処理対象データ —

::::

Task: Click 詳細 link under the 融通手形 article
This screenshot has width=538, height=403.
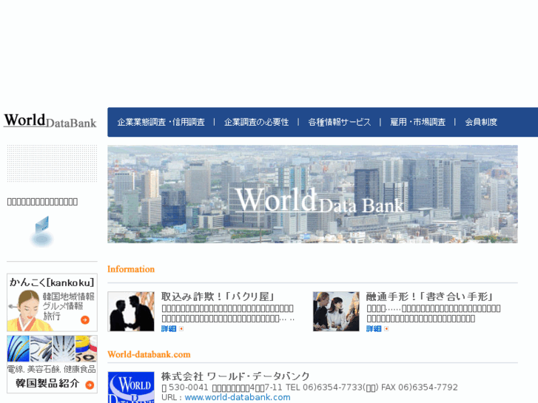Action: click(x=374, y=329)
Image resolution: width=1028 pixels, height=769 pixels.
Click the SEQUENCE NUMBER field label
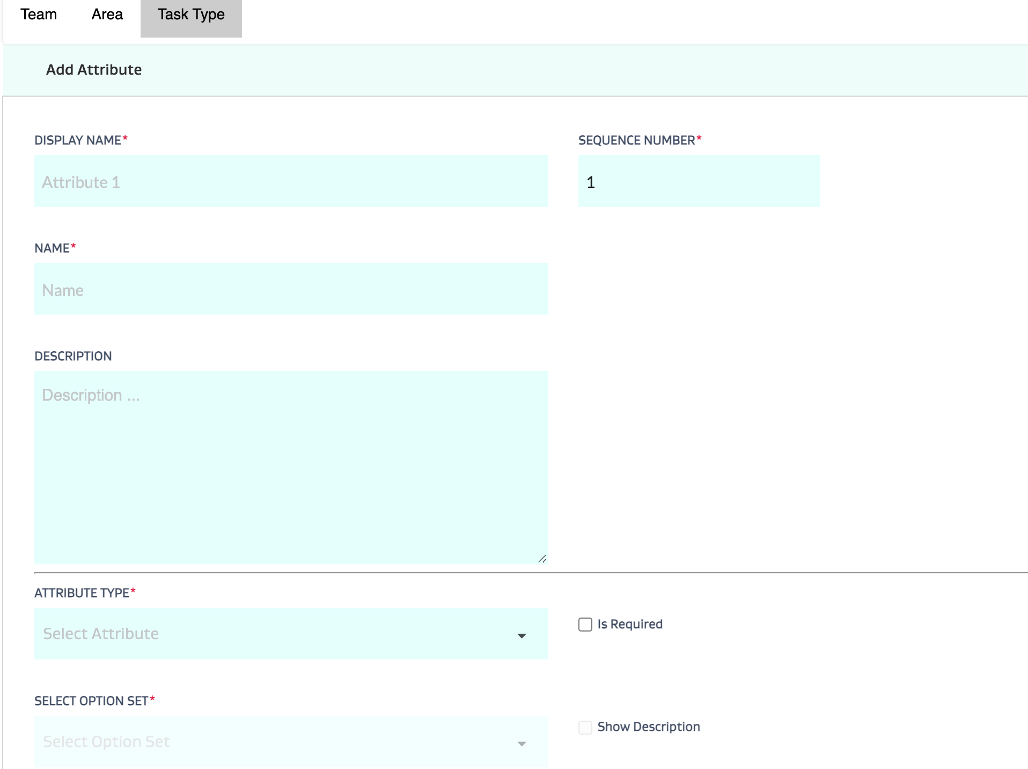(636, 141)
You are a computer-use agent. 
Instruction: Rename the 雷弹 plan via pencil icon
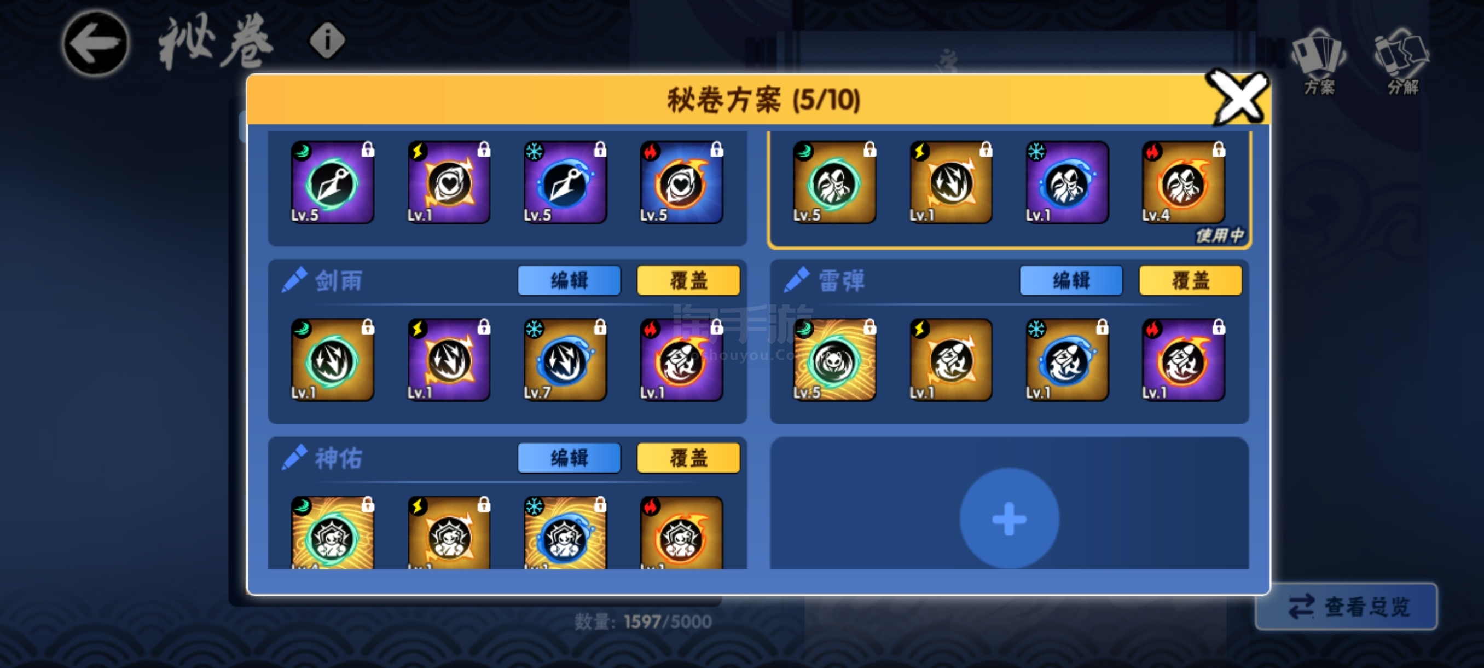(797, 281)
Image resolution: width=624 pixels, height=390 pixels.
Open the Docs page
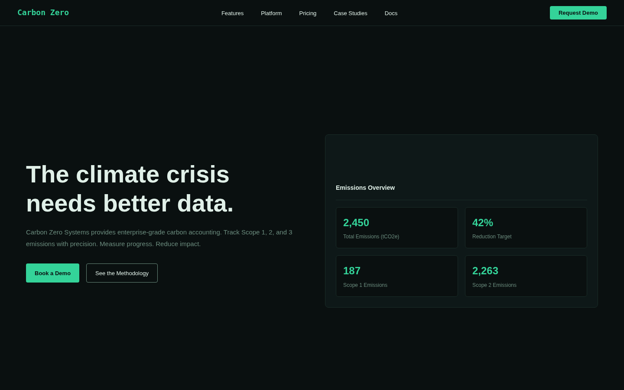[391, 13]
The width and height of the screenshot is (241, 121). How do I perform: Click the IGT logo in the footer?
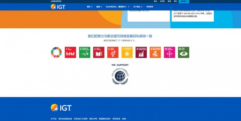tap(61, 107)
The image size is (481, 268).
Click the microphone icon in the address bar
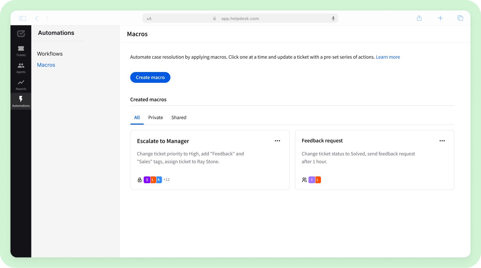coord(333,18)
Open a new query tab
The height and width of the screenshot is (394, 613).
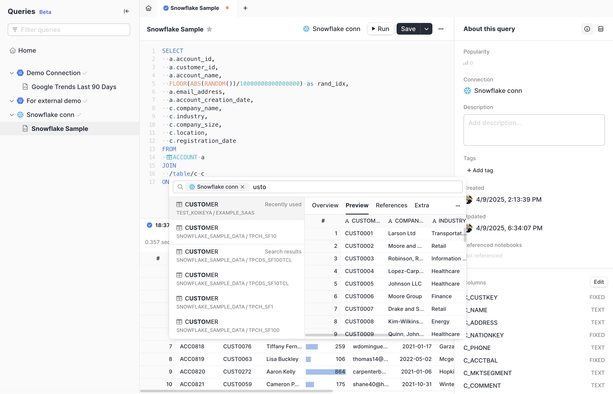pyautogui.click(x=245, y=8)
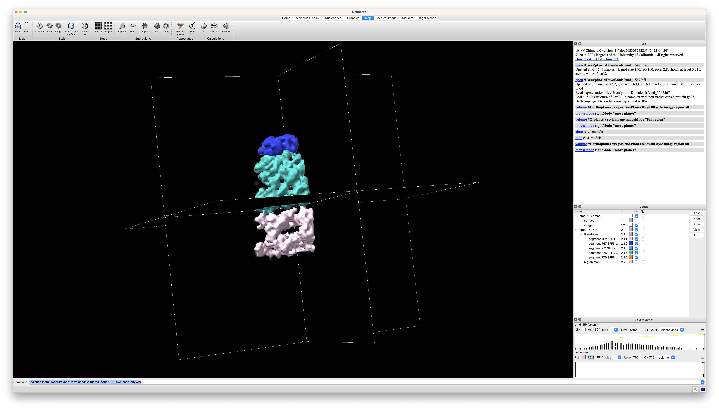The image size is (719, 410).
Task: Expand the region map tree item
Action: click(581, 262)
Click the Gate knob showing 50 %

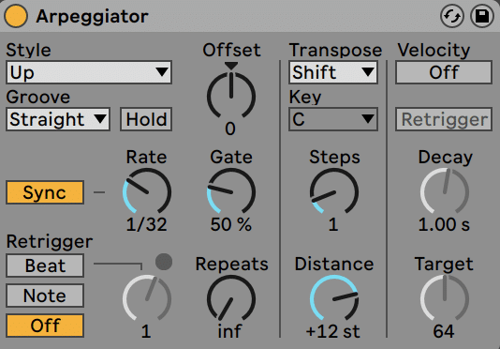coord(231,191)
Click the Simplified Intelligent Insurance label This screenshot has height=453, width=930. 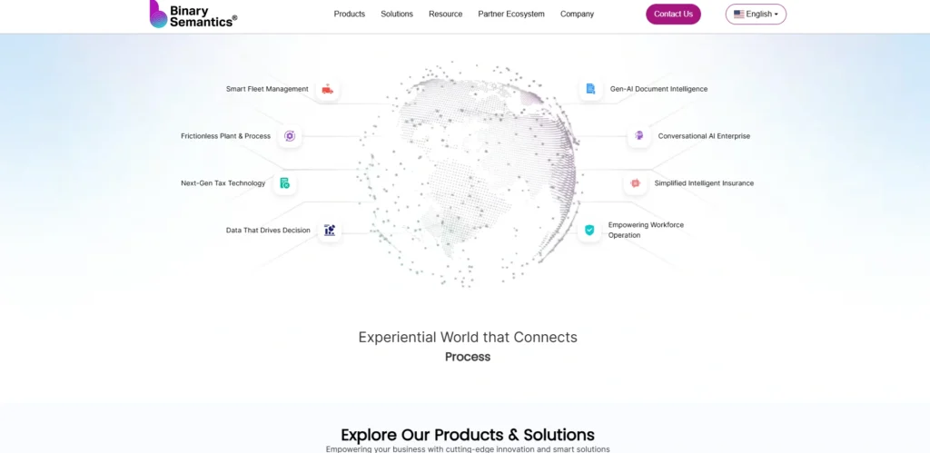click(704, 183)
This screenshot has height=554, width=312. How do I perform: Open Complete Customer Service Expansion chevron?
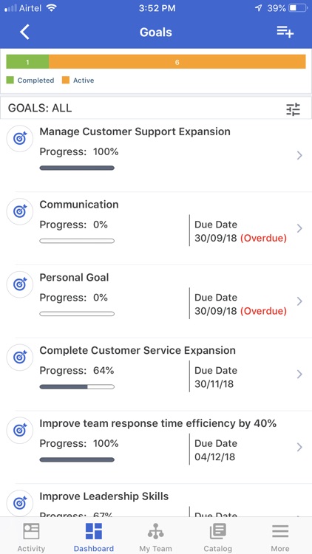click(299, 375)
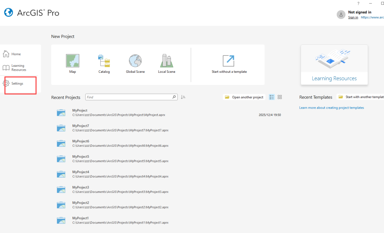Viewport: 384px width, 233px height.
Task: Click Open another project button
Action: pyautogui.click(x=244, y=97)
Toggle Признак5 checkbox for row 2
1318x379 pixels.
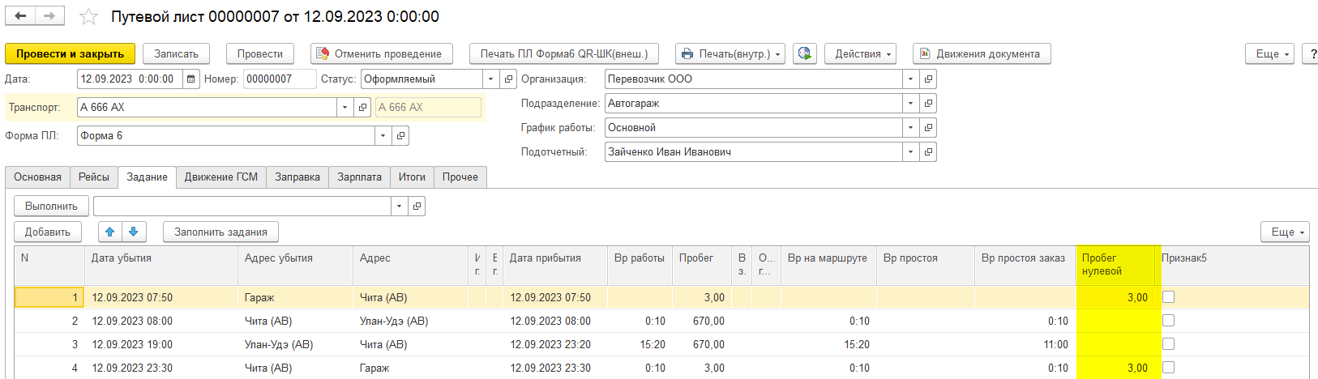[x=1168, y=321]
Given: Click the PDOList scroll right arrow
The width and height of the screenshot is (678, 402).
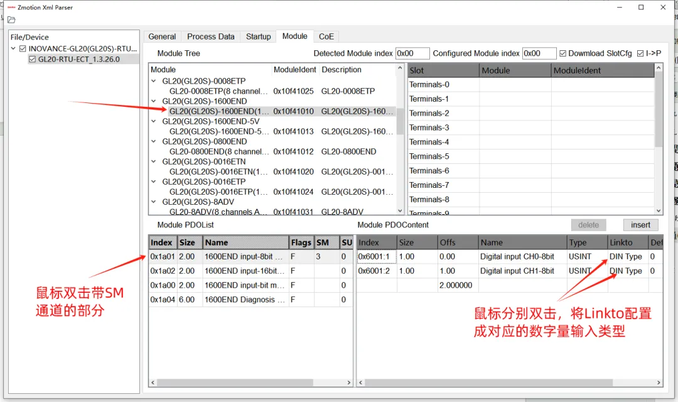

::::

上記のエントリから、文字列「Task」を含む行をすべて列挙せよ。大文字と小文字は区別する。

Task: Click 詳細 link under the 融通手形 article
Task: Expand the region map tree item
Task: Click Open another project button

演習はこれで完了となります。